A number of studies have shown that incorporating demographic data into population models has the potential to improve population projections, an approach that has been widely used in conservation and ecological risk assessment (Forbes & Calow, 2002; Stark & Banks, 2003; Stark, Vargas & Banks, 2007; Forbes, Calow & Sibly, 2008; Hommen et al., 2010; Forbes et al., 2011; Mills et al., in press). However, demographic data are expensive to develop, and it is not clear how much data is needed to generate sufficiently accurate population endpoints. Past studies have empirically demonstrated that partial life tables may yield accurate population projections (Van Straalen, Schobben & De Goede, 1989; Oli & Zinner, 2001), but none to our knowledge have attempted to quantify the cutoff point beyond which adding more life history data does not improve accuracy. To this end, in this study we sought to determine the minimum amount of time a life table needs to be developed to get a measurement of species demographic parameters that is not statistically different from data developed over the entire life span of an organism. Our results suggest that if we were only interested in population growth rate (λ), commonly used in population studies, then partial life tables can be used without sacrificing accuracy. However, the cutoff times varied among the species we evaluated, with four weeks of data collection (instead of nine weeks) sufficient for C. dubia and D. pulex, but seven weeks (instead of ten weeks) necessary for D. magna. Notably, these cutoff times differed not only in real time, but also in terms of the proportion of the life span of each species. That is, accurate estimates of λ were generated from data collected for 70–80% of the lifespan of D. magna, whereas it took only 44% of the lifespan of C. dubia and D. pulix to generate accurate estimates for λ. Furthermore, there were no clear patterns discernible in differences among the other demographic parameters measured for the three species. For instance, accurate estimates of the death rate (d) were generated earlier than accurate estimates of λ. Taken together, the variable responses among parameters and among species suggests that simple predictions relating longevity or life history ecology patterns to the amount of data we need to accurately characterize population projections may not be forthcoming.

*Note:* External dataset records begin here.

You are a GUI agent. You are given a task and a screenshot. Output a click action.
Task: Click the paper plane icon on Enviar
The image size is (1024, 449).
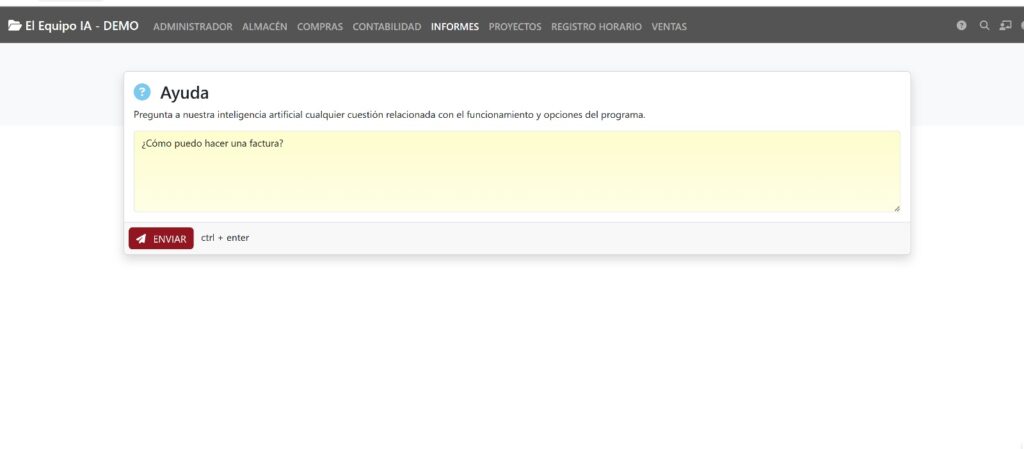[x=141, y=239]

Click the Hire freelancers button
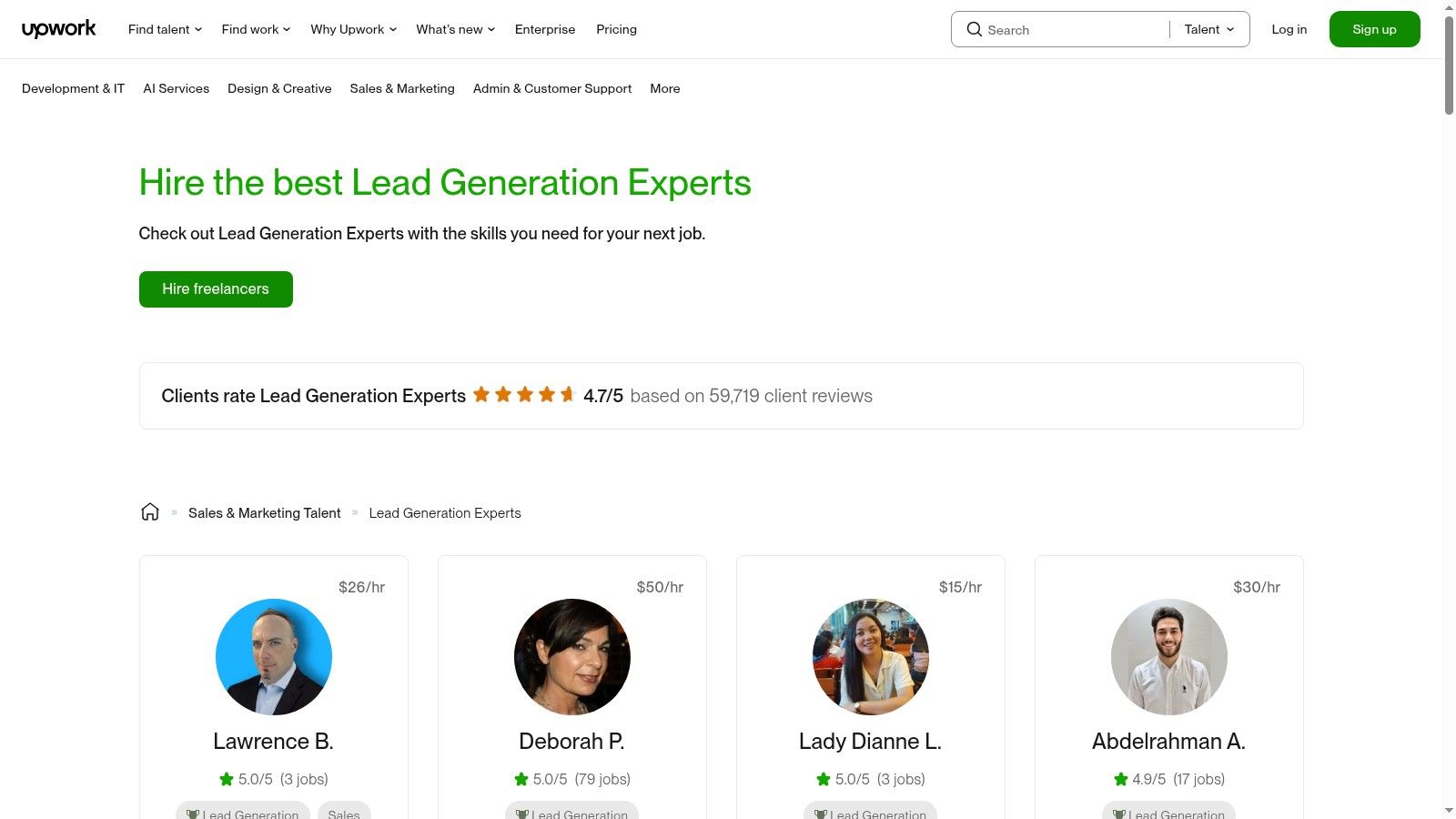click(216, 289)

We compared the values of λ in the current study, as this parameter is mostly commonly used as a population endpoint in disciplines such as conservation science and ecotoxicology. However, it is important to note that an underlying assumption of the calculation of λ in life tables is that the population undergoes continuous exponential growth. This assumption may yield misleading population predictions in cases of density-dependence or time-varying per capita reproduction (e.g., Banks et al., 2008). More attention might be profitably paid to such contingencies; here the use of more sophisticated mathematical models may elucidate differences in life history that are driving differences in population outcomes.